More recently, the Koch brothers' Americans for Prosperity was established to purge ideologically impure Republicans in primaries. Their decades of work inevitably led to the congressional Freedom Caucus, which stands for those who believe in governing from an ideological foundation.

Significantly, Norquist has never held public office. Newt Gingrich has, so his approach to "managed democracy" relied more on fixing the system, through gerrymandered districts, voter ID laws that both limit voting rights while controlling who is permitted to vote and, most important, Gingrich's 1995 decree that House Republicans would govern by a "majority of the majority." Today it is misnamed the "Hastert Rule," but there is a better known and more appropriate term for "majority of the majority" and that is "one-party rule."

In today's Republican House, no bill passes unless a majority of the Republican House majority supports it. Thus the Obamacare battle now comes down to Ryan and Trump using their "majority of the majority" tactics to cow both the House and Senate into passing a bill masquerading as "health care reform" to finance their wet dream of a tax plan for the super rich.
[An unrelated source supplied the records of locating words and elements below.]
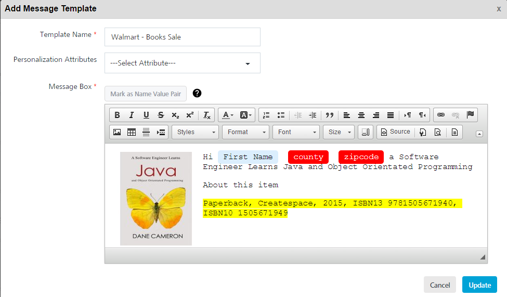Expand the Font dropdown
507x297 pixels.
pyautogui.click(x=296, y=132)
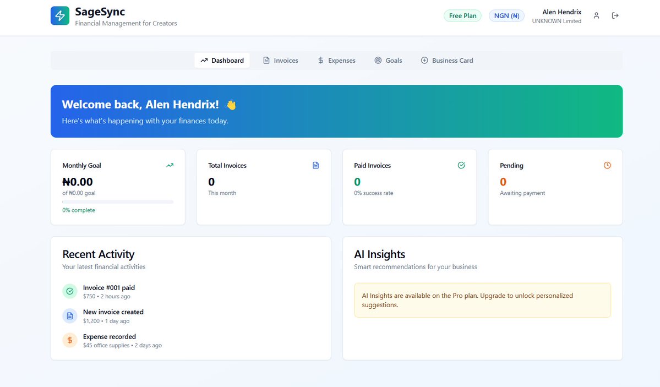Click the checkmark icon on Paid Invoices card
This screenshot has width=660, height=387.
pos(461,165)
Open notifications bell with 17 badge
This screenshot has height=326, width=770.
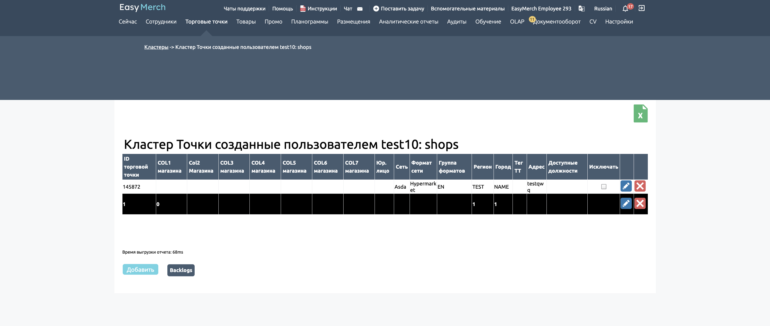coord(625,9)
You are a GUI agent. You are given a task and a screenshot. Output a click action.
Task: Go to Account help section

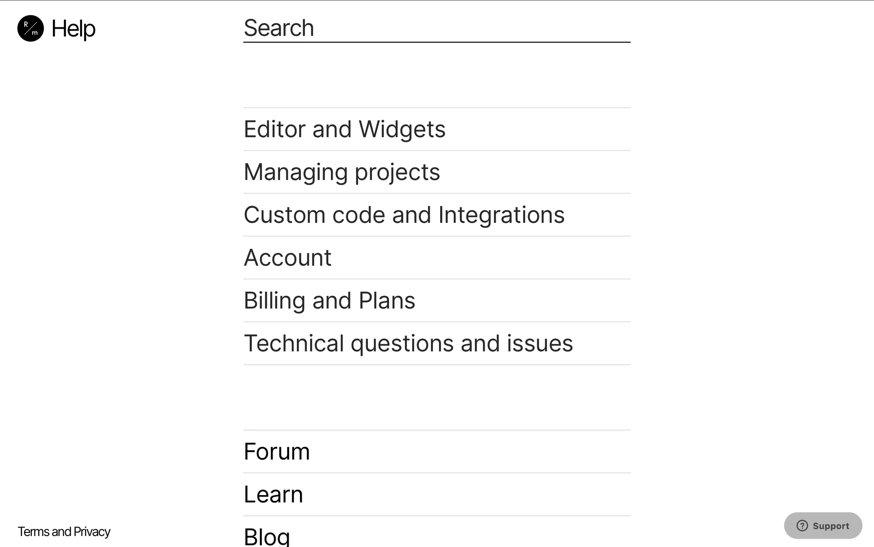pos(287,258)
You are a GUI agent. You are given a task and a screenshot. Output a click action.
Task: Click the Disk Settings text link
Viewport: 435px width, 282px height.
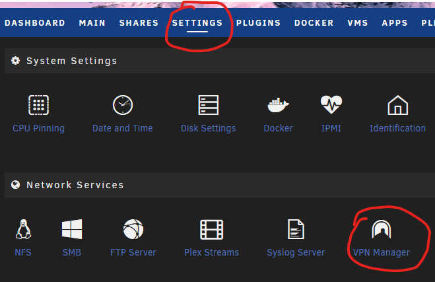click(209, 128)
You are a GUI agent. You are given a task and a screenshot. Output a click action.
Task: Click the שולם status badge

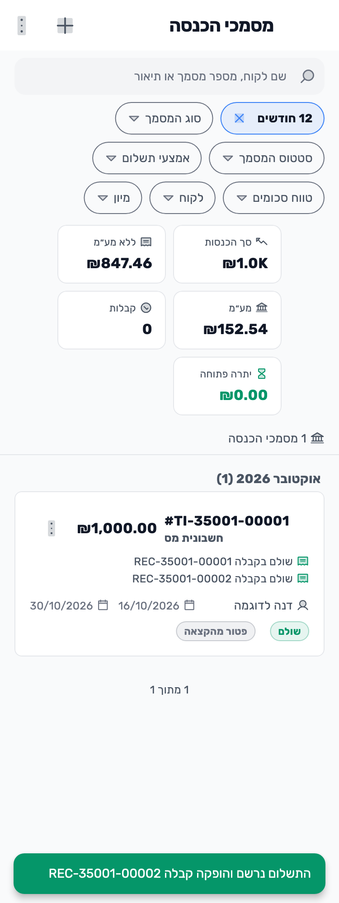tap(290, 631)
Meanwhile, a small clique of ideological purists who insist the Ryan-Trump bill is a political sellout that protects too much of Obamacare is standing in the way. So despite universal opposition to their bill being loudly expressed by medical societies, hospital associations, the AARP and dozens of other interest groups, House Republican leaders are doing all they can to strongarm the bill's passage.

And a few Freedom Caucus leaders are invoking their version of Martin Luther's message to the Diet of Worms: "Here I shall make my stand, I can do nothing else."

The irony here is that progressives or anyone else who opposes Trump's larger agenda now have no choice but to cheer on the Freedom Caucus. While its members may not support a single principle progressives believe in, they are political insiders, and for now, the only hope America has of derailing the train before it leaves the station.

Peter Lindstrom is a political consultant and writer living in Washington, D.C.